### TASK GOAL
From the line containing "Where should I click to: Click" down to the line containing "Given: Click the red lightning fault symbol", copy out the entries below exactly, both lines included, and nothing else; pictures do not belong in the copy.

### EXERCISE MATERIAL

========

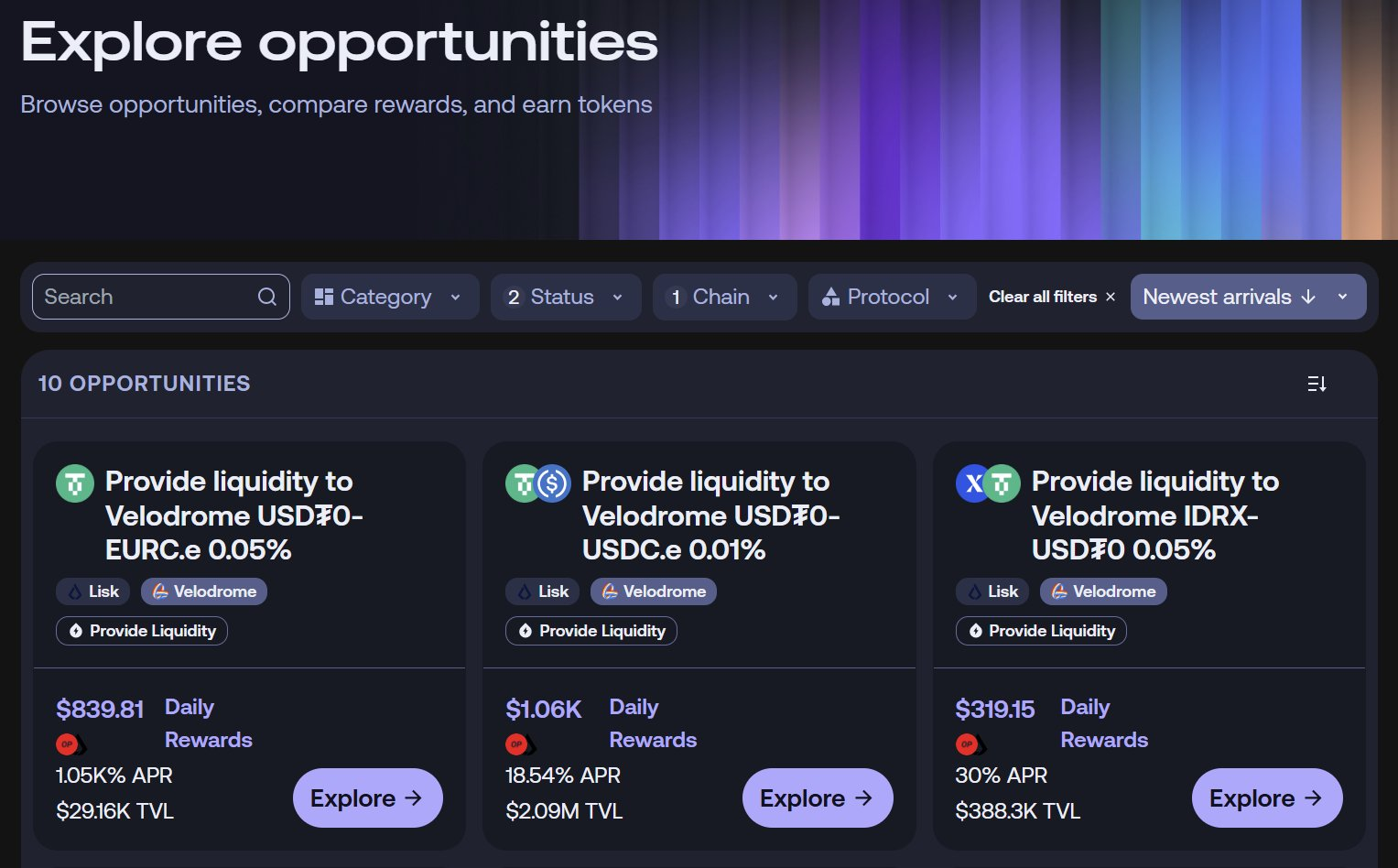1398x868 pixels.
Task: Open the Newest arrivals sort dropdown
Action: [1247, 297]
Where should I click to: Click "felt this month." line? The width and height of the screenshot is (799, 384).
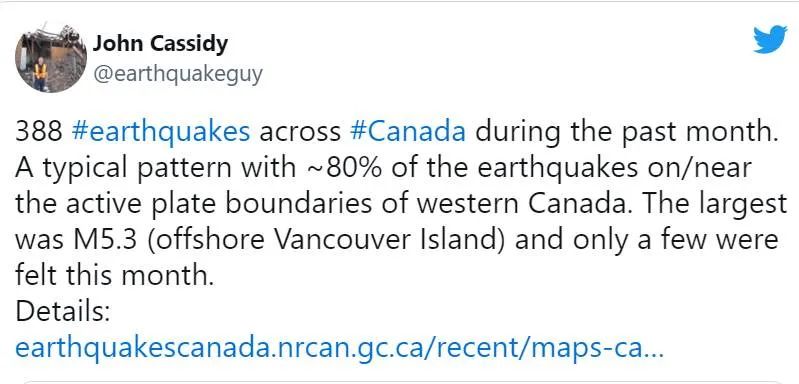[114, 276]
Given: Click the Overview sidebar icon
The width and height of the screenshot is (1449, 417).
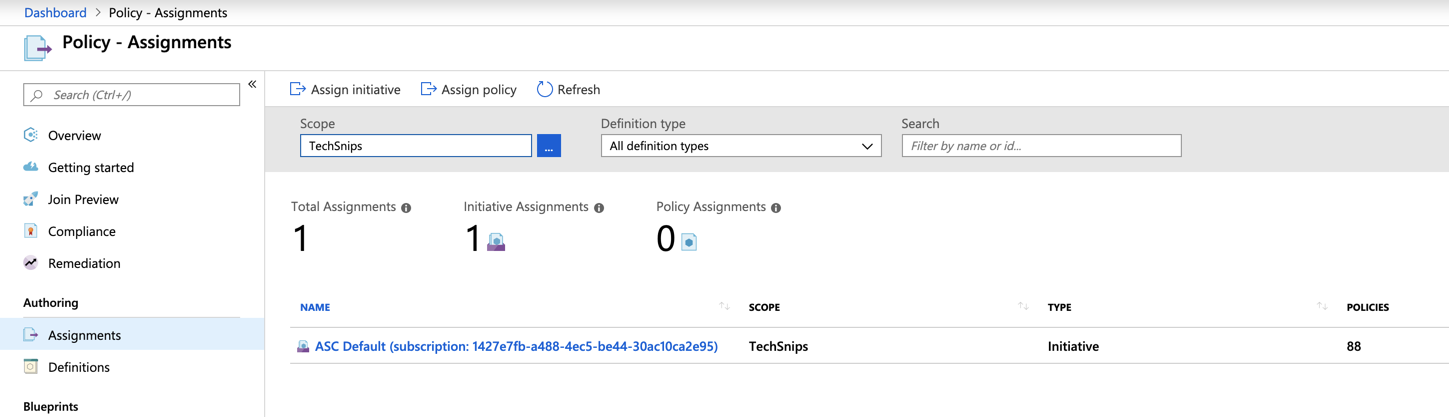Looking at the screenshot, I should [31, 135].
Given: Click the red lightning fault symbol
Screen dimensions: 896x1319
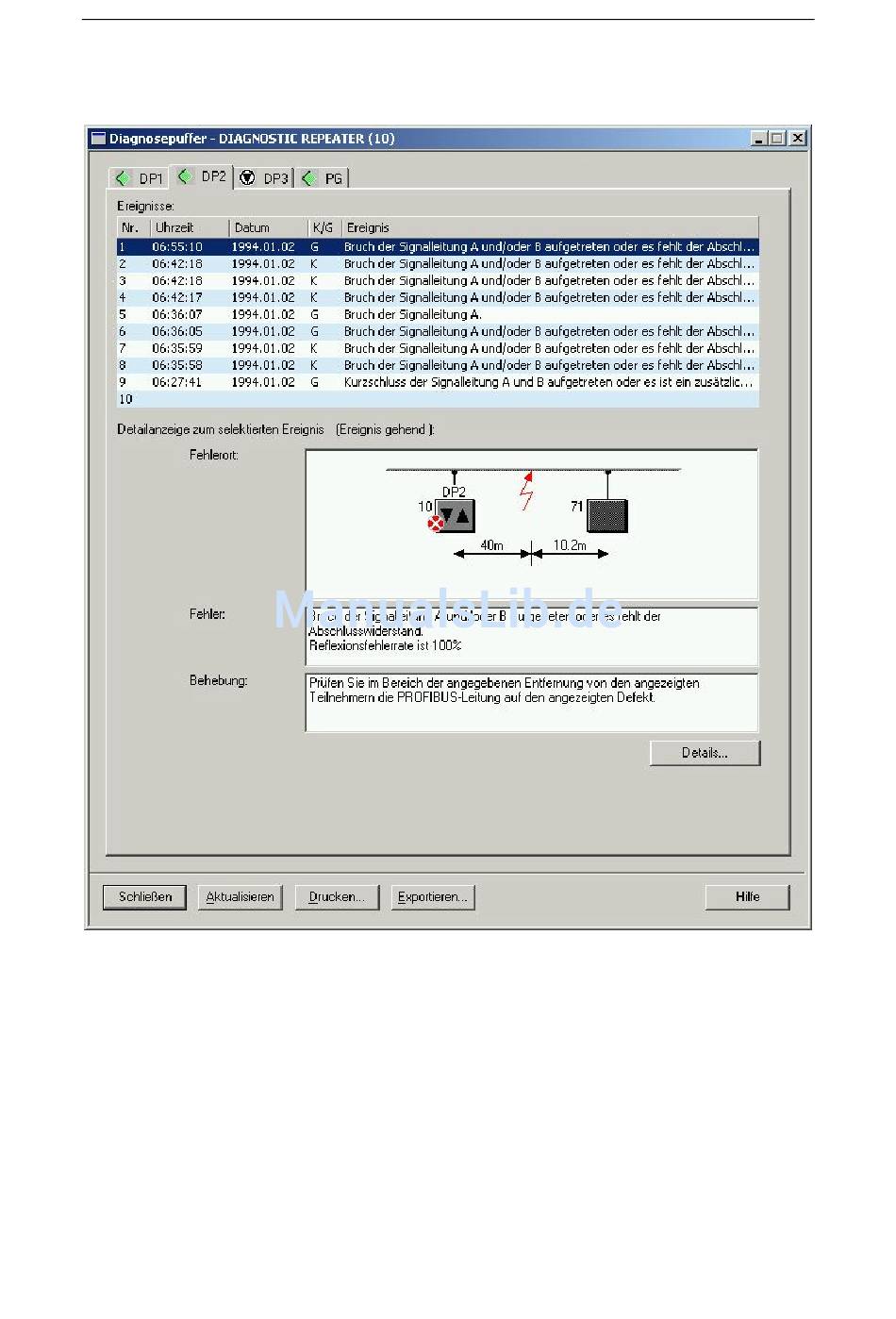Looking at the screenshot, I should [x=527, y=491].
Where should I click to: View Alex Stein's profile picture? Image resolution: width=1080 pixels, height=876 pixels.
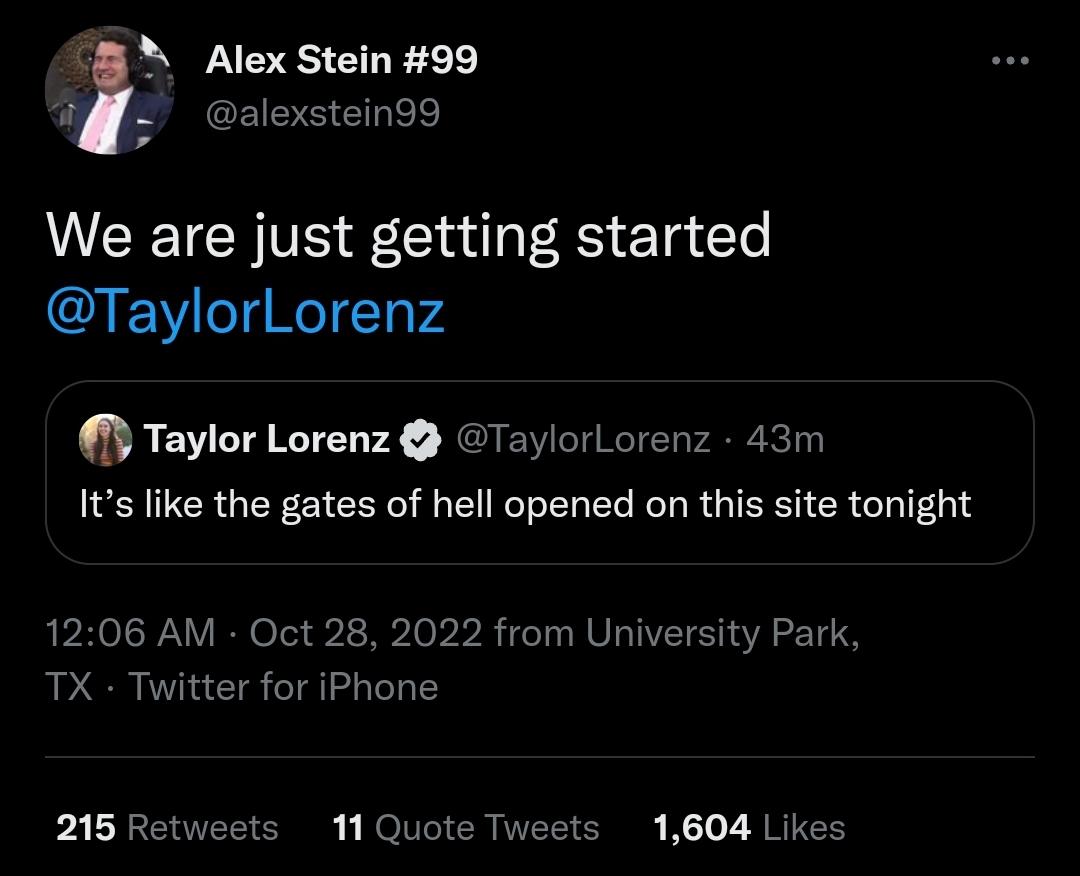[110, 90]
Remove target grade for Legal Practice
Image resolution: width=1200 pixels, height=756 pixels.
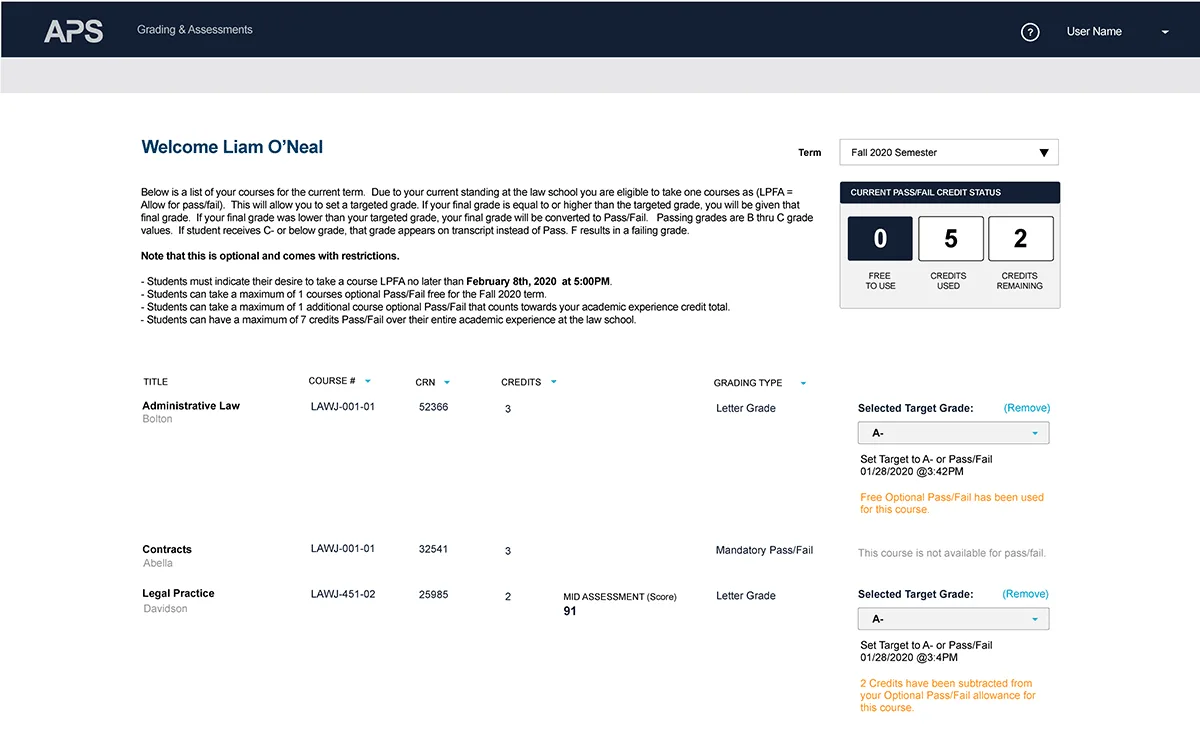pos(1027,594)
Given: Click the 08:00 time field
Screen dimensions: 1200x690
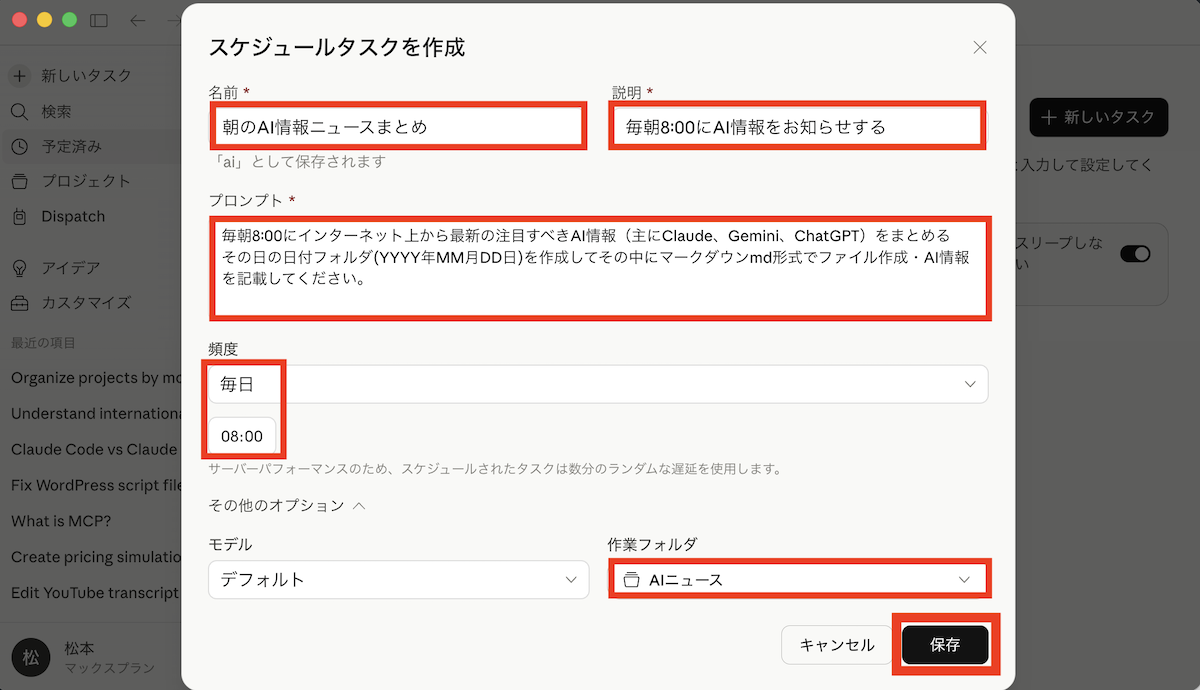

========

### TASK SOLUTION
Where should I click to: Click "felt this month." line? The width and height of the screenshot is (799, 384).
[114, 276]
Given: Click the Overview sidebar icon
The width and height of the screenshot is (1449, 417).
Looking at the screenshot, I should [31, 135].
Given: Click the red lightning fault symbol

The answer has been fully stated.